[Description of the task] Restate each of the lines given below, word for word.
Segment Open
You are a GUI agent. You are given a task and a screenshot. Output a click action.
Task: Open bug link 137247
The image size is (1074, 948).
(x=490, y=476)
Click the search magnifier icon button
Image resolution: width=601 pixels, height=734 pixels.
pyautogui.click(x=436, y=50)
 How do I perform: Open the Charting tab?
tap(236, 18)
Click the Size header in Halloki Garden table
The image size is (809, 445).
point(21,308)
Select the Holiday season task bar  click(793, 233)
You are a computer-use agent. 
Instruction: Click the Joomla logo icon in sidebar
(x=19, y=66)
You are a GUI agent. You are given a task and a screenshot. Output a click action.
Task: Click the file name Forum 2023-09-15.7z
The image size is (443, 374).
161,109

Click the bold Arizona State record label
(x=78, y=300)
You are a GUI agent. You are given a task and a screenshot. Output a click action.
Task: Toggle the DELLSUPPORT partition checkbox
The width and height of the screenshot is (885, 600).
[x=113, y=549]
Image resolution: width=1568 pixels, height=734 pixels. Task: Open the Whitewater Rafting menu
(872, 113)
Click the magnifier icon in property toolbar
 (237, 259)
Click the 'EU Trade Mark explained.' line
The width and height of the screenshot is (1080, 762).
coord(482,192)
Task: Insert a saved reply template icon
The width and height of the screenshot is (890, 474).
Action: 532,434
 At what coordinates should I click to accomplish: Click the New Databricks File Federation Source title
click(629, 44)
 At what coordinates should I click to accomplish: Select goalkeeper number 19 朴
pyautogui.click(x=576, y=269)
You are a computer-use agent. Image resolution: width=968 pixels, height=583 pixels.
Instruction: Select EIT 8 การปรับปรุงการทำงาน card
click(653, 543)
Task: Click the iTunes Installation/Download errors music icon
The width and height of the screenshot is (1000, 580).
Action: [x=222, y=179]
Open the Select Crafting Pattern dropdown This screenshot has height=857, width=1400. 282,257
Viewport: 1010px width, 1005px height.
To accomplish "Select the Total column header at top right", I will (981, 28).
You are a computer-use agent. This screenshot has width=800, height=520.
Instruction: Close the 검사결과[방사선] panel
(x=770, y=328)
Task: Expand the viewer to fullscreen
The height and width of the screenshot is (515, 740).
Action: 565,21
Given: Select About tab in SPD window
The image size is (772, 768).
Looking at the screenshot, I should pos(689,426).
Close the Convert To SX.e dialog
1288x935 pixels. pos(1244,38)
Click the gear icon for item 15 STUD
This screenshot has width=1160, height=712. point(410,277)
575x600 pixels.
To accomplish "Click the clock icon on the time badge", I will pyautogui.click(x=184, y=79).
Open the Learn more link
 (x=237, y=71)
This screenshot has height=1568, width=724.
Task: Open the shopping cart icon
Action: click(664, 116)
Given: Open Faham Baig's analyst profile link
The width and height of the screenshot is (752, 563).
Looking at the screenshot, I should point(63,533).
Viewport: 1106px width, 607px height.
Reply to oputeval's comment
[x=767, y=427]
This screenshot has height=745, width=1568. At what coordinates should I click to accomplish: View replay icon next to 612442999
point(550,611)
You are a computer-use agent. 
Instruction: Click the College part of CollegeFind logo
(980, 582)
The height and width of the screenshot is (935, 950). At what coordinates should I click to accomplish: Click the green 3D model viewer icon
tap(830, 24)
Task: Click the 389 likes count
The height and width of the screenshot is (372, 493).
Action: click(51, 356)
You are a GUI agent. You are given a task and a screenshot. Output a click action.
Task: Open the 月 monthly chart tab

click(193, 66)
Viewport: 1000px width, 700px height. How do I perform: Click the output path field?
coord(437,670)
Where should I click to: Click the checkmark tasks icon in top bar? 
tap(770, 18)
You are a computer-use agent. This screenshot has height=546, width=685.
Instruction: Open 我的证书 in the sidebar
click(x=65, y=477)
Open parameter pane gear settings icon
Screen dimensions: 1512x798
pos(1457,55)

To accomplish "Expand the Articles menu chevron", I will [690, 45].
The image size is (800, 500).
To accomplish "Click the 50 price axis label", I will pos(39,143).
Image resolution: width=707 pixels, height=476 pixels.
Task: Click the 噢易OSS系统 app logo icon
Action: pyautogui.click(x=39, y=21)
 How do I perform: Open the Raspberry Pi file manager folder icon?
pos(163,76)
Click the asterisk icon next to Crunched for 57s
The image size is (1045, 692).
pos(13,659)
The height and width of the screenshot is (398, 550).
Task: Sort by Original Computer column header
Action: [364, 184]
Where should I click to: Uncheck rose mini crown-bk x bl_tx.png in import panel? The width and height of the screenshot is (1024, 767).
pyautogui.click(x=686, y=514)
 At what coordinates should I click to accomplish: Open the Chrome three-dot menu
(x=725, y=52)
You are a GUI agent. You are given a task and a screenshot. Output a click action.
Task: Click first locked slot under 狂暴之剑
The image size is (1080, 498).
Segment Closed
[Answer for the task]
You are a GUI agent. You are given a task and a screenshot. Output a click action.
Task: Open bug link 137247
The image size is (1074, 948).
(x=490, y=476)
Click the search magnifier icon button
Image resolution: width=601 pixels, height=734 pixels.
pyautogui.click(x=436, y=50)
 How do I perform: Open the Charting tab?
tap(236, 18)
Click the Size header in Halloki Garden table
The image size is (809, 445).
point(21,308)
Select the Holiday season task bar  click(793, 233)
You are a computer-use agent. 
Instruction: Click the Joomla logo icon in sidebar
(x=19, y=66)
You are a GUI agent. You are given a task and a screenshot. Output a click action.
Task: Click the file name Forum 2023-09-15.7z
The image size is (443, 374).
161,109

Click the bold Arizona State record label
(x=78, y=300)
You are a GUI agent. You are given a task and a screenshot. Output a click action.
Task: Toggle the DELLSUPPORT partition checkbox
The width and height of the screenshot is (885, 600).
[x=113, y=549]
Image resolution: width=1568 pixels, height=734 pixels. Task: Open the Whitewater Rafting menu
(872, 113)
Click the magnifier icon in property toolbar
 (237, 259)
Click the 'EU Trade Mark explained.' line
The width and height of the screenshot is (1080, 762).
coord(482,192)
Task: Insert a saved reply template icon
The width and height of the screenshot is (890, 474).
Action: 532,434
 At what coordinates should I click to accomplish: Click the New Databricks File Federation Source title
click(629, 44)
 At what coordinates should I click to accomplish: Select goalkeeper number 19 朴
pyautogui.click(x=576, y=269)
You are a computer-use agent. Image resolution: width=968 pixels, height=583 pixels.
Instruction: Select EIT 8 การปรับปรุงการทำงาน card
click(653, 543)
Task: Click the iTunes Installation/Download errors music icon
The width and height of the screenshot is (1000, 580).
Action: [x=222, y=179]
Open the Select Crafting Pattern dropdown This screenshot has height=857, width=1400. 282,257
Viewport: 1010px width, 1005px height.
To accomplish "Select the Total column header at top right", I will (981, 28).
You are a computer-use agent. This screenshot has width=800, height=520.
Instruction: Close the 검사결과[방사선] panel
(x=770, y=328)
Task: Expand the viewer to fullscreen
The height and width of the screenshot is (515, 740).
Action: 565,21
Given: Select About tab in SPD window
The image size is (772, 768).
Looking at the screenshot, I should pos(689,426).
Close the Convert To SX.e dialog
1288x935 pixels. pos(1244,38)
Click the gear icon for item 15 STUD
This screenshot has width=1160, height=712. point(410,277)
575x600 pixels.
To accomplish "Click the clock icon on the time badge", I will pyautogui.click(x=184, y=79).
Open the Learn more link
 (x=237, y=71)
This screenshot has height=1568, width=724.
Task: Open the shopping cart icon
Action: click(664, 116)
Given: Open Faham Baig's analyst profile link
The width and height of the screenshot is (752, 563).
Looking at the screenshot, I should point(63,533).
Viewport: 1106px width, 607px height.
Reply to oputeval's comment
[x=767, y=427]
This screenshot has height=745, width=1568. At what coordinates should I click to accomplish: View replay icon next to 612442999
point(550,611)
You are a computer-use agent. 
Instruction: Click the College part of CollegeFind logo
(980, 582)
The height and width of the screenshot is (935, 950). At what coordinates should I click to accomplish: Click the green 3D model viewer icon
tap(830, 24)
Task: Click the 389 likes count
The height and width of the screenshot is (372, 493).
Action: click(51, 356)
You are a GUI agent. You are given a task and a screenshot. Output a click action.
Task: Open the 月 monthly chart tab

click(193, 66)
Viewport: 1000px width, 700px height. How do I perform: Click the output path field?
coord(437,670)
Where should I click to: Click the checkmark tasks icon in top bar? 
tap(770, 18)
You are a computer-use agent. This screenshot has height=546, width=685.
Instruction: Open 我的证书 in the sidebar
click(x=65, y=477)
Open parameter pane gear settings icon
Screen dimensions: 1512x798
pos(1457,55)

To accomplish "Expand the Articles menu chevron", I will [690, 45].
The image size is (800, 500).
To accomplish "Click the 50 price axis label", I will pos(39,143).
Image resolution: width=707 pixels, height=476 pixels.
Task: Click the 噢易OSS系统 app logo icon
Action: pyautogui.click(x=39, y=21)
 How do I perform: Open the Raspberry Pi file manager folder icon?
pos(163,76)
Click the asterisk icon next to Crunched for 57s
The image size is (1045, 692).
pos(13,659)
The height and width of the screenshot is (398, 550).
Task: Sort by Original Computer column header
Action: [364, 184]
Where should I click to: Uncheck rose mini crown-bk x bl_tx.png in import panel? The width and height of the screenshot is (1024, 767).
pyautogui.click(x=686, y=514)
 At what coordinates should I click to accomplish: Open the Chrome three-dot menu
(x=725, y=52)
You are a GUI agent. You are given a task and a screenshot. Output a click action.
Task: Click first locked slot under 狂暴之剑
The image size is (1080, 498).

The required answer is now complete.